**WHAT THE TASK REQUIRES**. The answer must be every record below, repeated exactly.
RECORDS FOR THE TASK Start Marker
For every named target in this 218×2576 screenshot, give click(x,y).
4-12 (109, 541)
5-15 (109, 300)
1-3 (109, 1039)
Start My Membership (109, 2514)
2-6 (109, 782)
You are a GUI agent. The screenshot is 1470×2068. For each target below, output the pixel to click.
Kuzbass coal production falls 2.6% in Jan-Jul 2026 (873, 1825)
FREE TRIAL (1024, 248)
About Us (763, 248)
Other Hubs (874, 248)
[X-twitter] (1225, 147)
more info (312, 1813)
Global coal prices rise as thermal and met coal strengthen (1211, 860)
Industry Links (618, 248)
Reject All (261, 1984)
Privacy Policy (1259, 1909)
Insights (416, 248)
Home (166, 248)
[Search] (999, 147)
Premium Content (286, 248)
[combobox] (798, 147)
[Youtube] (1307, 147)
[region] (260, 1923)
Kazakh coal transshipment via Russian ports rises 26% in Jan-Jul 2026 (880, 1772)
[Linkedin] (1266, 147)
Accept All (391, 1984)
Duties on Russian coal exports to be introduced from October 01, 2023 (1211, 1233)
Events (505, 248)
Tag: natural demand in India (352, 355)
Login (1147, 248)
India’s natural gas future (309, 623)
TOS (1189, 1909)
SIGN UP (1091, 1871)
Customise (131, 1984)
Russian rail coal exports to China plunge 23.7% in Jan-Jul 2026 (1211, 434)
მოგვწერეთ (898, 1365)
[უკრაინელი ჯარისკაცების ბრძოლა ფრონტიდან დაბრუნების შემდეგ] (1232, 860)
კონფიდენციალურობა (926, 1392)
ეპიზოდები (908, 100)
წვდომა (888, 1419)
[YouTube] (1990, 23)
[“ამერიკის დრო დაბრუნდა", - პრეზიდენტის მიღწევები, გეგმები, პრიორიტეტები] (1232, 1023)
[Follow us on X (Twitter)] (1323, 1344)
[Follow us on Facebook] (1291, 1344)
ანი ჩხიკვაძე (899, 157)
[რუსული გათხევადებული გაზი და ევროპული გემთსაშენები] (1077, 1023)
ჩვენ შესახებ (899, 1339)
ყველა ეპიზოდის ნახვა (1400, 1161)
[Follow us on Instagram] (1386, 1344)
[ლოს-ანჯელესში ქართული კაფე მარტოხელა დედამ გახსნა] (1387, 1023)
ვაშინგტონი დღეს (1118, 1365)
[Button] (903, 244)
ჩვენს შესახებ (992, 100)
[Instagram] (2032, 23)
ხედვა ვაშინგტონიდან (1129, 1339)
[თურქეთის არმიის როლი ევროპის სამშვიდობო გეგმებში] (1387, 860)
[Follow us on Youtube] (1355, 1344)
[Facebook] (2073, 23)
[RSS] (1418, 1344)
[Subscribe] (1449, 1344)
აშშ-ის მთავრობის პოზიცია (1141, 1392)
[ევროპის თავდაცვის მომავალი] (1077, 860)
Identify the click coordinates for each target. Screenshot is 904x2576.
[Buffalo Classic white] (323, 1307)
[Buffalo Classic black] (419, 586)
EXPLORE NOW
RECORDS FOR THE TASK End Marker
**RESULT BELOW**.
For every named target in this 218×2576 screenshot, give click(x,y).
4-12 (109, 541)
5-15 (109, 300)
1-3 (109, 1039)
Start My Membership (109, 2514)
2-6 (109, 782)
You are a GUI agent. The screenshot is 1470×2068. For each target below, output the pixel to click.
Kuzbass coal production falls 2.6% in Jan-Jul 2026 (873, 1825)
FREE TRIAL (1024, 248)
About Us (763, 248)
Other Hubs (874, 248)
[X-twitter] (1225, 147)
more info (312, 1813)
Global coal prices rise as thermal and met coal strengthen (1211, 860)
Industry Links (618, 248)
Reject All (261, 1984)
Privacy Policy (1259, 1909)
Insights (416, 248)
Home (166, 248)
[Search] (999, 147)
Premium Content (286, 248)
[combobox] (798, 147)
[Youtube] (1307, 147)
[region] (260, 1923)
Kazakh coal transshipment via Russian ports rises 26% in Jan-Jul 2026 (880, 1772)
[Linkedin] (1266, 147)
Accept All (391, 1984)
Duties on Russian coal exports to be introduced from October 01, 2023 (1211, 1233)
Events (505, 248)
Tag: natural demand in India (352, 355)
Login (1147, 248)
India’s natural gas future (309, 623)
TOS (1189, 1909)
SIGN UP (1091, 1871)
Customise (131, 1984)
Russian rail coal exports to China plunge 23.7% in Jan-Jul 2026 (1211, 434)
მოგვწერეთ (898, 1365)
[უკრაინელი ჯარისკაცების ბრძოლა ფრონტიდან დაბრუნების შემდეგ] (1232, 860)
კონფიდენციალურობა (926, 1392)
ეპიზოდები (908, 100)
წვდომა (888, 1419)
[YouTube] (1990, 23)
[“ამერიკის დრო დაბრუნდა", - პრეზიდენტის მიღწევები, გეგმები, პრიორიტეტები] (1232, 1023)
[Follow us on X (Twitter)] (1323, 1344)
[Follow us on Facebook] (1291, 1344)
ანი ჩხიკვაძე (899, 157)
[რუსული გათხევადებული გაზი და ევროპული გემთსაშენები] (1077, 1023)
ჩვენ შესახებ (899, 1339)
ყველა ეპიზოდის ნახვა (1400, 1161)
[Follow us on Instagram] (1386, 1344)
[ლოს-ანჯელესში ქართული კაფე მარტოხელა დედამ გახსნა] (1387, 1023)
ვაშინგტონი დღეს (1118, 1365)
[Button] (903, 244)
ჩვენს შესახებ (992, 100)
[Instagram] (2032, 23)
ხედვა ვაშინგტონიდან (1129, 1339)
[თურქეთის არმიის როლი ევროპის სამშვიდობო გეგმებში] (1387, 860)
[Follow us on Youtube] (1355, 1344)
[Facebook] (2073, 23)
[RSS] (1418, 1344)
[Subscribe] (1449, 1344)
აშშ-ის მთავრობის პოზიცია (1141, 1392)
[ევროპის თავდაცვის მომავალი] (1077, 860)
Identify the click coordinates for each target. Screenshot is 904x2576.
[Buffalo Classic white] (323, 1307)
[Buffalo Classic black] (419, 586)
EXPLORE NOW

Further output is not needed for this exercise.